From the impact evaluation by LCA, it emerges that human health (Fig. 6) and ecosystem quality (Fig. 7) exhibit trends similar to those previously observed for resources (Fig. 5). Hence, they can be understood on the basis of analogous considerations. In particular, in the production of anode material F6, the synthesis of FeAc2 has the greatest impact on them, whereas ES of the PAN/DMF/FeAc2 solution and thermal treatment of the as-spun PAN/FeAc2 fibrous membrane have smaller (and comparable to each other) impact. Conversely, in the production of anode material FS6, the heaviest impact is due to the thermal treatment of the as-spun PAN/FeAc2/TEOS fibrous membrane, whereas the synthesis of the raw materials (TEOS and FeAc2), which involves the co-production of valuable substances (H2 and HCl), affects human health (Fig. 6) and ecosystem quality (Fig. 7) in a similar way as ES of the PAN/DMF /FeAc2/TEOS solution.

Fig. 6
figure 6

Impact on human health by anode active materials F6 and FS6

Fig. 7
figure 7

Impact on ecosystem quality by anode active materials F6 and FS6

4 Conclusions

The present life cycle analysis, performed with an approach “cradle to gate” is a preliminary and simplified study of the environmental impacts related to the anode materials manufacturing process. Aiming at meeting the need of developing an ecofriendly SIB technology, a preliminary comparative LCA study for the evaluation of the production of electro-spun Fe2O3-based fibers, previously successfully tested as anode materials in SIBs, is carried out. Its purpose is the assessment of the environmental sustainability of the process.

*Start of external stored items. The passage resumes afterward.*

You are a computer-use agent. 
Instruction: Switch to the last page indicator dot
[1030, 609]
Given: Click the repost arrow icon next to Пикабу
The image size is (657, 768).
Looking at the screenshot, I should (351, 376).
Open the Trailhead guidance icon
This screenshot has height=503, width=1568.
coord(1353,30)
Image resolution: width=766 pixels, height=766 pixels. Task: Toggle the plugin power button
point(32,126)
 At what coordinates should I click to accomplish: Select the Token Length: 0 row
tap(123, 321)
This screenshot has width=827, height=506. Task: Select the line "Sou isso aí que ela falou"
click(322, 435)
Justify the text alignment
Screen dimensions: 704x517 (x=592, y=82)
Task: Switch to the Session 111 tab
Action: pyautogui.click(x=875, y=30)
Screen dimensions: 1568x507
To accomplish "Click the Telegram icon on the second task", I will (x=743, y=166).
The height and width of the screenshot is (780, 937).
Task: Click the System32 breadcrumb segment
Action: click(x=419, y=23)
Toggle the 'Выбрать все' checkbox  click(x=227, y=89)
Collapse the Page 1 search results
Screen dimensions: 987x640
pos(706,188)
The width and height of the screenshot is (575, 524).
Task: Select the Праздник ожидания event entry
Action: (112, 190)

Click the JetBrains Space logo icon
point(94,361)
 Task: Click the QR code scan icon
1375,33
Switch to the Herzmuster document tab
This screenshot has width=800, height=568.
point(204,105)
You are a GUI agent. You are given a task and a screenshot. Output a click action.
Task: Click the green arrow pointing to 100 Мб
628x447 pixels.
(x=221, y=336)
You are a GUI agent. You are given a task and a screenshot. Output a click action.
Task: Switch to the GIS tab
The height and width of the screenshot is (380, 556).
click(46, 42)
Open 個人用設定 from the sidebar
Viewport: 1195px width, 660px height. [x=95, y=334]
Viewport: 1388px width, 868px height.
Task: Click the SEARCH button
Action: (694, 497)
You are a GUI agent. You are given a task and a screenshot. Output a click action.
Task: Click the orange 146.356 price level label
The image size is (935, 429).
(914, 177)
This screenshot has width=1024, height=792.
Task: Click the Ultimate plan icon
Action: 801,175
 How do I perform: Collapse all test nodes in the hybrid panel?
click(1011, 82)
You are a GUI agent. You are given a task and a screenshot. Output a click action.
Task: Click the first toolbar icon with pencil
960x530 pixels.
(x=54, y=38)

The quantification of the environmental impacts, with respect to the depletion and emissions of a natural resource, can be conducted using different methodologies. The Eco-indicator 99 was chosen as impact analysis method to calculate the environmental impact associated with the lithium-ion battery used and to determine the parts/processes that have the largest contribute to the overall impact. Thanks to this method, numerous damage categories are covered and the results are weighted and expressed in terms of Eco-indicator points.

For both anodic materials, the production phase that shows the greater environmental impacts is the thermal treatment, highlighting that the use of nanomanufacturing, as electrospinning, affects in a contained way.

In spite of its several limitations (use and end-of-life stages are not included within the system boundaries), the present cradle-to-gate LCA study points out that the Si-doped anode material, exhibiting the best electrochemical performance, has also lower impact with respect to the undoped one for each category of damage, namely human health, ecosystem quality and resources.

In order to achieve a complete study of environmental impacts, future assessments will include the use phase and the end of life of such electrode materials, with a more in-depth analysis of the nanowastes and nanoparticle emissions that may have potential toxic effects on both the environment and human health. Moreover, future development will take also in consideration the new category rules of European Commission that recently approved the recommendations for batteries, based on the Product Environmental Footprint methodology.

However, the presented results can guide the developers of SIB anode materials in choosing the formulations with the lowest environmental impact when designing new materials.